What is needed. Set down only what runs from the line containing "1038x664 pixels. At" through the last line of the data, exactly as it reads.

Supplied records.
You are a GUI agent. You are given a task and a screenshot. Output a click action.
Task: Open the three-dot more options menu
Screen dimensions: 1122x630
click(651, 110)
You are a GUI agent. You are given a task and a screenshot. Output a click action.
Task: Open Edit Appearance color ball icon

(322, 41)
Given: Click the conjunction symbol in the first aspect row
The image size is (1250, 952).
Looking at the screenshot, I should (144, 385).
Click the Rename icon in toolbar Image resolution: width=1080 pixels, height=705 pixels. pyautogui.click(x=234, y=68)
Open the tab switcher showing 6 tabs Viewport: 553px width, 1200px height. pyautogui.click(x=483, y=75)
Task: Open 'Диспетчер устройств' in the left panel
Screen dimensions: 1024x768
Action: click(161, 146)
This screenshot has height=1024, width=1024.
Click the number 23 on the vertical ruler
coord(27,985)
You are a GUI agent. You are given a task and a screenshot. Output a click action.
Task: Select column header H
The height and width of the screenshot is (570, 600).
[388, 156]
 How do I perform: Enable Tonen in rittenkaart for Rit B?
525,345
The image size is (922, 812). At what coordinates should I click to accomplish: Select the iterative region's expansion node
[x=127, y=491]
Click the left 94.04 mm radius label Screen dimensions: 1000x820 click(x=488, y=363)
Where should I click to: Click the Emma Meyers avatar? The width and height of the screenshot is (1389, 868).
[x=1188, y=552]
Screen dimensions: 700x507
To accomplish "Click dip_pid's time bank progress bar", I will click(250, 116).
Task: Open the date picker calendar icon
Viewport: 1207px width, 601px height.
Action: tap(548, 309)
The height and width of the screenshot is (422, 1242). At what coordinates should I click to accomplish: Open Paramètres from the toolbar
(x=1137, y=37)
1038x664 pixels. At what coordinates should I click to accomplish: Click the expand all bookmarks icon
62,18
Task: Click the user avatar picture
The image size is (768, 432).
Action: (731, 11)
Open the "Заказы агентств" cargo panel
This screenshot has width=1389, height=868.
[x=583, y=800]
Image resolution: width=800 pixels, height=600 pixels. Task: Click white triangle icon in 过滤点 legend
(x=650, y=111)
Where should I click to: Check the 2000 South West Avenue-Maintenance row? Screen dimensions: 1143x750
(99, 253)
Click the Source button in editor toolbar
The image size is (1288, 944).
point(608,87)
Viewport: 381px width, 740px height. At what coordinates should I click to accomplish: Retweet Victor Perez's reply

Answer to this problem.
1038x664 pixels. At what coordinates should I click to accomplish: Click the expand all bookmarks icon
62,18
Task: Click the user avatar picture
The image size is (768, 432).
Action: (731, 11)
Open the "Заказы агентств" cargo panel
This screenshot has width=1389, height=868.
[x=583, y=800]
Image resolution: width=800 pixels, height=600 pixels. Task: Click white triangle icon in 过滤点 legend
(x=650, y=111)
Where should I click to: Check the 2000 South West Avenue-Maintenance row? Screen dimensions: 1143x750
(99, 253)
Click the Source button in editor toolbar
The image size is (1288, 944).
point(608,87)
Viewport: 381px width, 740px height. At what coordinates should I click to accomplish: Retweet Victor Perez's reply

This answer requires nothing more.